-- Brief 1 --
Decide whether each statement agrees with the passage on Jewish mourning in Pittsburgh. Answer yes or no for each, and quote the words from the passage that decide it: (a) The New Community Chevra Kadisha in Pittsburgh was created in 2004. (b) Shiva is a seven-day mourning period that comes before burial. (c) Members of the Chevra Kadisha wash the body with four pails of warm water.
-- Brief 2 --
Carry on the passage on Jewish mourning in Pittsburgh, picking up after its final sentence.

-- Selected text --

- - - - - - -

The first of the funerals, one for two brothers who were killed and another for a prominent community doctor, are scheduled to take place Tuesday. The intense grief is likely to play out in living rooms across the city as hundreds or even thousands of visitors offer condolences at the homes of the families of the deceased during shiva, the seven-day mourning period that follows burial.

Jews do not mourn alone. During shiva, community members visit the relatives of those who have died, bringing food and standing together for kaddish, the memorial prayer. They sit with them, speak fondly of those who have passed on and comfort those left behind. This week, in the close-knit Jewish community of Pittsburgh, there will be many overlapping shivas. Rabbis for the three congregations that met at the Tree of Life have been grappling with how to help families navigate public and private mourning. Calls have come in from across the country from people wanting to visit during shiva, but the families may not be eager to greet strangers. At least one family has requested total privacy.

Rabbi Jeffrey Myers, who leads the Tree of Life congregation, underscored the magnitude of so many deaths in television interviews Monday morning.

“I have a congregation to take care of. I have families that need me,” Myers said on CNN. “I have funerals to plan.”

Since she helped create the New Community Chevra Kadisha in Pittsburgh in 2004, Malke Frank has prepared dozens of bodies for burial. Each time, members begin by saying a prayer for guidance, followed by asking for forgiveness in case any mistakes are made during the ritual, using the person’s Hebrew or Yiddish name to address the body, as a sign of respect. They use three pails of warm water to wash the body, careful to remove nail polish or anything else that is not naturally present. The face of the deceased is constantly covered — if the dead cannot see the eyes of the living, tradition goes, the living cannot see the eyes of the dead.

When the washing is done, they end with a phrase from the Song of Songs, a poem from the Jewish bible: “You are beautiful my beloved friend and there is no flaw in you.”

- - - - - - -

-- Available data --
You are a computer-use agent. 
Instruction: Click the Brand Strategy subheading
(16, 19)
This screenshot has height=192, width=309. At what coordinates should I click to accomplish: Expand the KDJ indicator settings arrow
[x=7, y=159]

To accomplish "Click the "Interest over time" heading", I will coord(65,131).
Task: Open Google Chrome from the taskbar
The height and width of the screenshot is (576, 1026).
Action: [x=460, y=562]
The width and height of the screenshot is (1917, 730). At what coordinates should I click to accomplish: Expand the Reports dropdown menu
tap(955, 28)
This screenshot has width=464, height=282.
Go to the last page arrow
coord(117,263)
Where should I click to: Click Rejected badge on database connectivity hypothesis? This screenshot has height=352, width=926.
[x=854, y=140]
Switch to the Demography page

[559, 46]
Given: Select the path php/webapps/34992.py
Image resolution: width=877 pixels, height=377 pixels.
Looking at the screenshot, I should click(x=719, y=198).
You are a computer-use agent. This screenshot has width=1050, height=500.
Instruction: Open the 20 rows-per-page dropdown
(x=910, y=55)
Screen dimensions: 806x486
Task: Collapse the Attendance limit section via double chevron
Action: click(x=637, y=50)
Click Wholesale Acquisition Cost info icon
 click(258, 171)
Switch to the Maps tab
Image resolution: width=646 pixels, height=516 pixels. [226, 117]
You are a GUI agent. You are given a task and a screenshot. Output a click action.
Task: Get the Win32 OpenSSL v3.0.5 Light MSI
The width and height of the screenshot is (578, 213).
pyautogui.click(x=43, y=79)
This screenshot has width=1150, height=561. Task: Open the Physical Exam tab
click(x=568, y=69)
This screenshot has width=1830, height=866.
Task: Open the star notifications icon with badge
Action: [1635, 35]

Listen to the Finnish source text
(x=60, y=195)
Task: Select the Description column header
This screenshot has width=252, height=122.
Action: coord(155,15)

- - - - - - -

-- Task result 1 --
(a) Yes: "Since she helped create the New Community Chevra Kadisha in Pittsburgh in 2004"
(b) No: "the seven-day mourning period that follows burial"
(c) No: "They use three pails of warm water to wash the body"

-- Task result 2 --
None of this, Frank said, will have prepared her for what she and others will see when they begin the tahara, as the ritual washing is called, for those killed Saturday.

“We have no doubt this will be the most difficult,” she said. “This is going to be very, very different because of the extent of the damage of the bodies.”

One of the victims of Saturday’s shooting, Dr. Jerry Rabinowitz, was a dedicated volunteer with the New Community Chevra Kadisha, working with the same men who will prepare his body before it is to be buried Tuesday.

If it is too much to bear, Frank said, another group of volunteers will step in. Leaders of a national association of chevra kadisha have flown in to help comfort those volunteers.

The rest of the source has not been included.